## Yazılı Alıştırma 1
Aşağıdaki listede "The image size" ifadesini içeren satırdan başlayıp "pyautogui.click(x=1317, y=155)" ifadesini içeren satırda biten bölümü, bu iki satır da dahil olmak üzere, harfi harfine tekrar yazın. Resimleri cevabınıza almayın.

## Okuma Parçası
►

Yirmi Birinci Sözün İkinci Makamı
(Kalbin beş yarasına beş merhemi tazammun eder)
بِسْمِ اللّٰهِ الرَّحْمٰنِ الرَّحٖيمِ
رَبِّ اَعُوذُ بِكَ مِنْ هَمَزَاتِ الشَّيَاطٖينِ ۞ وَاَعُوذُ بِكَ رَبِّ اَنْ يَحْضُرُونِ
Ey maraz-ı vesvese ile müptelâ! Biliyor musun vesvesen neye benzer? Musibete benzer; ehemmiyet verdikçe şişer, ehemmiyet vermezsen söner. Ona büyük nazarıyla baksan büyür; küçük görsen, küçülür. Korksan ağırlaşır, hasta eder, havf etmezsen hafif olur, mahfi kalır. Mahiyetini bilmezsen devam eder, yerleşir; mahiyetini bilsen, onu tanısan, gider. Öyle ise, şu musibetli vesvesenin aksam-ı kesiresinden kesirü’l-vuku olan yalnız beş vechini beyan edeceğim. Belki sana ve bana şifa olur. Zira, şu vesvese öyle bir şeydir ki, cehil onu davet eder, ilim onu tard eder; tanımazsan gelir, tanısan gider.

◄

## Sağlanan Veriler
►

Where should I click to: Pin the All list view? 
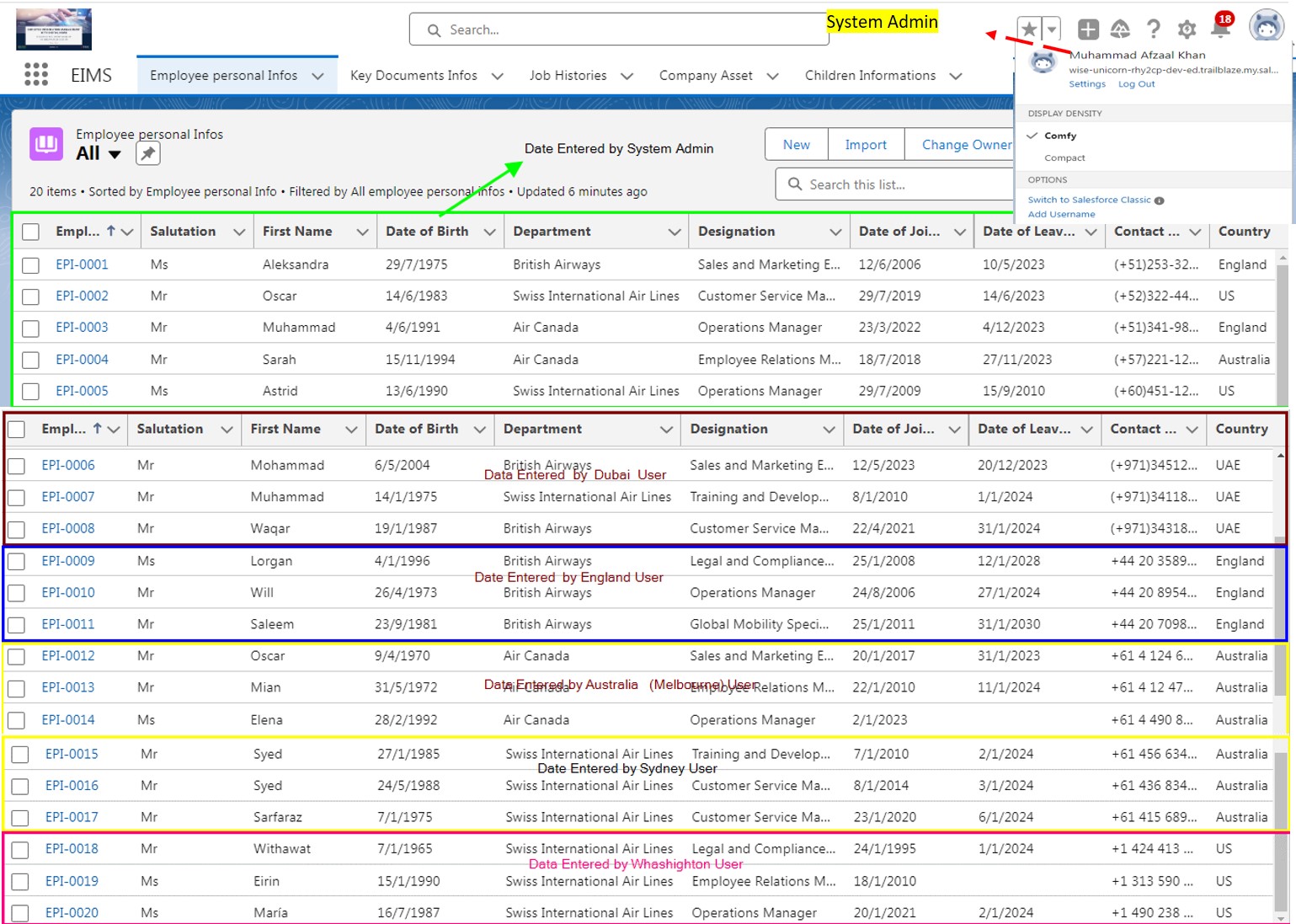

◄
►

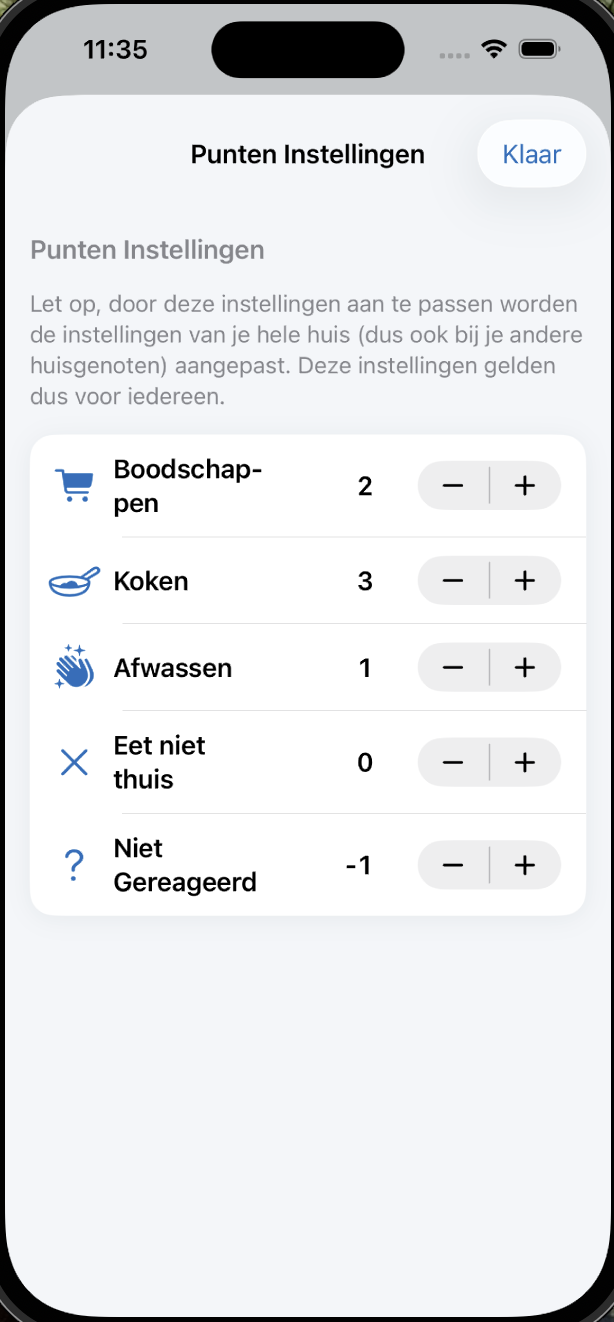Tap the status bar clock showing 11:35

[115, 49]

◄
►

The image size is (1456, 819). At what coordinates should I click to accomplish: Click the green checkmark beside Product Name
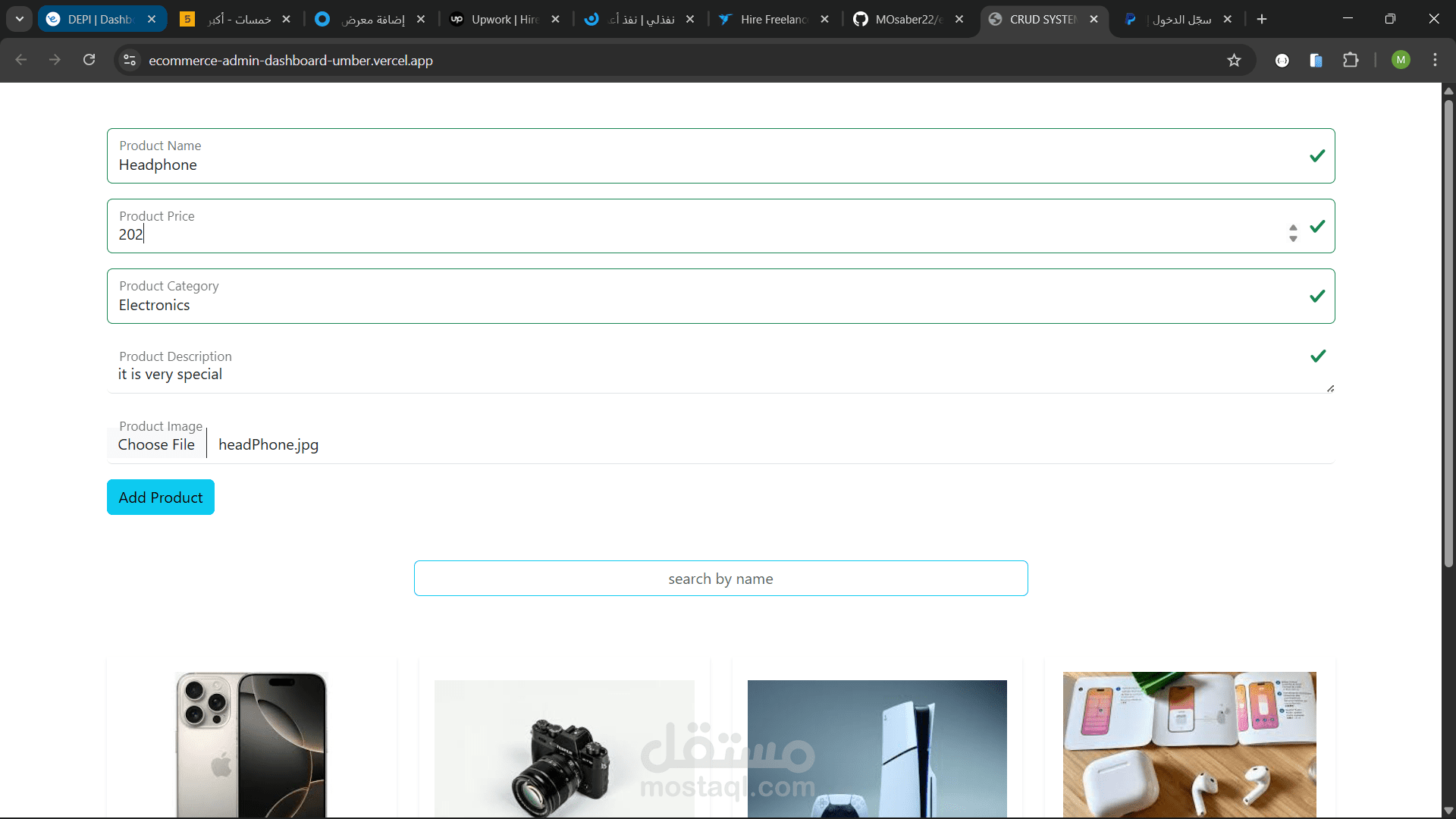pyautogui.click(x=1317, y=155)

◄

## Yazılı Alıştırma 2
Yukarıdaki okuma parçasında "Yirmi Birinci Sözün" sözleriyle başlayıp "gelir, tanısan gider." sözleriyle biten kısmı olduğu gibi alıntılayın.

## Yazılı Cevap 1
The image size is (1456, 819). At what coordinates should I click to accomplish: Click the green checkmark beside Product Name
pyautogui.click(x=1317, y=155)

## Yazılı Cevap 2
Yirmi Birinci Sözün İkinci Makamı
(Kalbin beş yarasına beş merhemi tazammun eder)
بِسْمِ اللّٰهِ الرَّحْمٰنِ الرَّحٖيمِ
رَبِّ اَعُوذُ بِكَ مِنْ هَمَزَاتِ الشَّيَاطٖينِ ۞ وَاَعُوذُ بِكَ رَبِّ اَنْ يَحْضُرُونِ
Ey maraz-ı vesvese ile müptelâ! Biliyor musun vesvesen neye benzer? Musibete benzer; ehemmiyet verdikçe şişer, ehemmiyet vermezsen söner. Ona büyük nazarıyla baksan büyür; küçük görsen, küçülür. Korksan ağırlaşır, hasta eder, havf etmezsen hafif olur, mahfi kalır. Mahiyetini bilmezsen devam eder, yerleşir; mahiyetini bilsen, onu tanısan, gider. Öyle ise, şu musibetli vesvesenin aksam-ı kesiresinden kesirü’l-vuku olan yalnız beş vechini beyan edeceğim. Belki sana ve bana şifa olur. Zira, şu vesvese öyle bir şeydir ki, cehil onu davet eder, ilim onu tard eder; tanımazsan gelir, tanısan gider.